Then There Were Three

It was only supposed to happen one time..png

It was only supposed to happen one time. We spent months, it felt like, talking about it. If that’s not a turn off I don’t know what is, but I guess it’s not one of those things that just randomly happens.

It was a disaster waiting to happen. This couple of nine years, NINE, approached me about a threesome. At first I thought they were just entertaining the thought without the intent of actually going through with it. Maybe thats why I played along or maybe I knew they’d end up following through but I just knew it was one of those situations that would NEVER work out. Plus, I find unavailable very appealing apparently.

I say this couple approached me. They weren’t random people off the street. (Even though, considering my history, that wouldn’t be that big of a shocker). We knew of each other. Even though they were a few years older than me, we did go to high school together. Plus, I worked with the girl. That’s where everything was discussed mainly. And if you’ve ever worked in the restaurant industry, you know everybody that works there knows or finds out everything.

Again, I say this couple approached me. It really wasn’t a united front thing. It was blatantly obvious the the girl wasn’t all in but the guy really wanted it to happen. That’s why we talked about it so much. She basically had to be talked into it.

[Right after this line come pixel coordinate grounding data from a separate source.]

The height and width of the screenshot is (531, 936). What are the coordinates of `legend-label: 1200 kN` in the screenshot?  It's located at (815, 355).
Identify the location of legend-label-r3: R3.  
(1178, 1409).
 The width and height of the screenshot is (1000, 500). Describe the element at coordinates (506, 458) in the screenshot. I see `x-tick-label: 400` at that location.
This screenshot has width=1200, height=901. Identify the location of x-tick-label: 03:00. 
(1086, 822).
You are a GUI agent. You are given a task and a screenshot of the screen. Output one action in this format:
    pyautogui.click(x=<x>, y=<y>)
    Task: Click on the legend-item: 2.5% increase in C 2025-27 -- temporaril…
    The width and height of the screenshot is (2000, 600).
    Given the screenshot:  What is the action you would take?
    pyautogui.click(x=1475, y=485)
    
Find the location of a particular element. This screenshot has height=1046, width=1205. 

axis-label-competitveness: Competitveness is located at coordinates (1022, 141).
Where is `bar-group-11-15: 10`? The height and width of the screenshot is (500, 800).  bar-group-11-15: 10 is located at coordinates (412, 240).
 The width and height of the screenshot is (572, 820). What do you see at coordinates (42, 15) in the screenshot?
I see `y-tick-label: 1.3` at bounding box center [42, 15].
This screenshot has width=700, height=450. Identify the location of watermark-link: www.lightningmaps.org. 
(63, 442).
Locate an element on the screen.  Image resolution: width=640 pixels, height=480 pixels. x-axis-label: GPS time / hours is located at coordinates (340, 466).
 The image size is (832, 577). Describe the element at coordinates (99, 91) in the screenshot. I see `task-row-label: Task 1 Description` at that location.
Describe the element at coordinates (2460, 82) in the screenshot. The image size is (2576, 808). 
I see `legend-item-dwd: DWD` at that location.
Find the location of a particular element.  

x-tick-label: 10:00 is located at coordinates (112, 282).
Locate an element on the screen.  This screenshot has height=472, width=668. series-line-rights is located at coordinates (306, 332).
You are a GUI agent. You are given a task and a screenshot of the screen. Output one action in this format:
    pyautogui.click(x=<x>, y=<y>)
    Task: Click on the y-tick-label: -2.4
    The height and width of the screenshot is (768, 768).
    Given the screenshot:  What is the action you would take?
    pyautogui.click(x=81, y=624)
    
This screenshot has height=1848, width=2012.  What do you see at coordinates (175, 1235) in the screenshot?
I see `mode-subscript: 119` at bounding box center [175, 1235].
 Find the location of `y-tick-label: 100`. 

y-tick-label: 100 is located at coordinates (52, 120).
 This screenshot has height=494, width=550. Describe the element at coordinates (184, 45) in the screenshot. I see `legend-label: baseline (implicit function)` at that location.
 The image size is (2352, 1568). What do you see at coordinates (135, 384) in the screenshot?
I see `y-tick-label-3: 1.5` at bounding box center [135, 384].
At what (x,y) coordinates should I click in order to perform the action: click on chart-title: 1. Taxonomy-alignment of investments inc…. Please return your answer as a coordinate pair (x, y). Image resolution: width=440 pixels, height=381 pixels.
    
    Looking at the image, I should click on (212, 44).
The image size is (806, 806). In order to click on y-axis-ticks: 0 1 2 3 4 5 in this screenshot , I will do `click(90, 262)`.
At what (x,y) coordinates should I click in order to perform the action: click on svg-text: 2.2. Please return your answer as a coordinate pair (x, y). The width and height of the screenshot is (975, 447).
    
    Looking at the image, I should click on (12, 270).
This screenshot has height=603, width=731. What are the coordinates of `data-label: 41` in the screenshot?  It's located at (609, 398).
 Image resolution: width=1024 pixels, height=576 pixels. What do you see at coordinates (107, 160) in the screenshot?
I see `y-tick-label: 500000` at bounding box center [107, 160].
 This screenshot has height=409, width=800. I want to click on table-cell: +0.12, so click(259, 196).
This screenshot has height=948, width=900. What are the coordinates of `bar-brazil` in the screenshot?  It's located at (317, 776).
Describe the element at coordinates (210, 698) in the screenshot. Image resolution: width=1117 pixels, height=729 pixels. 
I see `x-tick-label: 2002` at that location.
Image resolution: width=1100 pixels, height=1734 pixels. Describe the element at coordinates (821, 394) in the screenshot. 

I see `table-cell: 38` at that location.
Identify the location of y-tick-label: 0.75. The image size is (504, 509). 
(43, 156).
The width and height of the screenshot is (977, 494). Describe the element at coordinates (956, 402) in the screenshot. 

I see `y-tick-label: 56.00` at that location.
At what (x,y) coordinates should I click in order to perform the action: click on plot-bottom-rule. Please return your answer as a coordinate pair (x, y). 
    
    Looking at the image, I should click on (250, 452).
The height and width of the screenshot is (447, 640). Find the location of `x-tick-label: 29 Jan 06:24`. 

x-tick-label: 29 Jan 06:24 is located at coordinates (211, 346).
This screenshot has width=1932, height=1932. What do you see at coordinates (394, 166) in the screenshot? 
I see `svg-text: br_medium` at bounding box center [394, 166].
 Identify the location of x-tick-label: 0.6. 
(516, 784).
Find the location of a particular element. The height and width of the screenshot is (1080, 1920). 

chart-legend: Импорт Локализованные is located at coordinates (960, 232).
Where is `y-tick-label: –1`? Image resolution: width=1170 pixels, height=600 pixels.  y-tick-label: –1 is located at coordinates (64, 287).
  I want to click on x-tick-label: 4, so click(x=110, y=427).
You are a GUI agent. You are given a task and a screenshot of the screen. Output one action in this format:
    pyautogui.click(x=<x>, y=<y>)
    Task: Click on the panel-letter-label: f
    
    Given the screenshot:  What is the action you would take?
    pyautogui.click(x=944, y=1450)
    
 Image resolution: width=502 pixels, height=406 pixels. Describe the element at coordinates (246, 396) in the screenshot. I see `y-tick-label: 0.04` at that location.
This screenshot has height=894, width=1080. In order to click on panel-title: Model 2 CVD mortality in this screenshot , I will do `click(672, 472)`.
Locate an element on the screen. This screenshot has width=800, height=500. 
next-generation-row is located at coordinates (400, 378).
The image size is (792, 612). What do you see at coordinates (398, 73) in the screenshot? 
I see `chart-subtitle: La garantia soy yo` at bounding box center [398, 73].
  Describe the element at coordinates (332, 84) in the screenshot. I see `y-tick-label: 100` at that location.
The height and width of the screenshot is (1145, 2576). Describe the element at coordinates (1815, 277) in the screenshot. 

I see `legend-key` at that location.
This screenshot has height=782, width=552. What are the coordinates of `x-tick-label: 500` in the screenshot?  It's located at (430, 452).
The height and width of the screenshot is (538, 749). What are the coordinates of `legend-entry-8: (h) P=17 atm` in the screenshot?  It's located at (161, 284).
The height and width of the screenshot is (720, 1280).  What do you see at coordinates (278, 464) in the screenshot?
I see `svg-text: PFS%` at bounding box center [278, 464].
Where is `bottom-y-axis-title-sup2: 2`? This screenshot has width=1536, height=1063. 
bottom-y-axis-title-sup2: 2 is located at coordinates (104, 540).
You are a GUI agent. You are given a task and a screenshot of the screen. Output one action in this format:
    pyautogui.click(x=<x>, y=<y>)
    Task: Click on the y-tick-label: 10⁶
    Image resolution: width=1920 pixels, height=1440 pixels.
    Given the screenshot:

I didn’t know, at the time, their whole relationship story. Obviously, anybody together  for that long was going to have problems-ups and downs. I just assumed their relationship needed some spicing up in the bedroom. It would happen one time, they’d be rekindled in whatever they were lacking and that would be that. But, that wasn’t how things played out at all! Instead, it ended up the three of us being in a full blown relationship-as if a normal relation isn’t hard enough!
Dear Lord, I should be well aware by now that when we follow our own desires over Your desires for us, things tend to get rocky-way rockier than they ever needed to be. I’m so thankful for Your unending grace and mercy. I’ve turned away time and time again, but You are always there to welcome me back. You gave us the commandments to help keep us safe from unnecessary heartache. Help me to view those as safety nets rather than rules I have to follow. You aren’t an unbearable God, You just want to keep us safe. And when I do stray, help lead me back to You! In Your name I pray, Amen!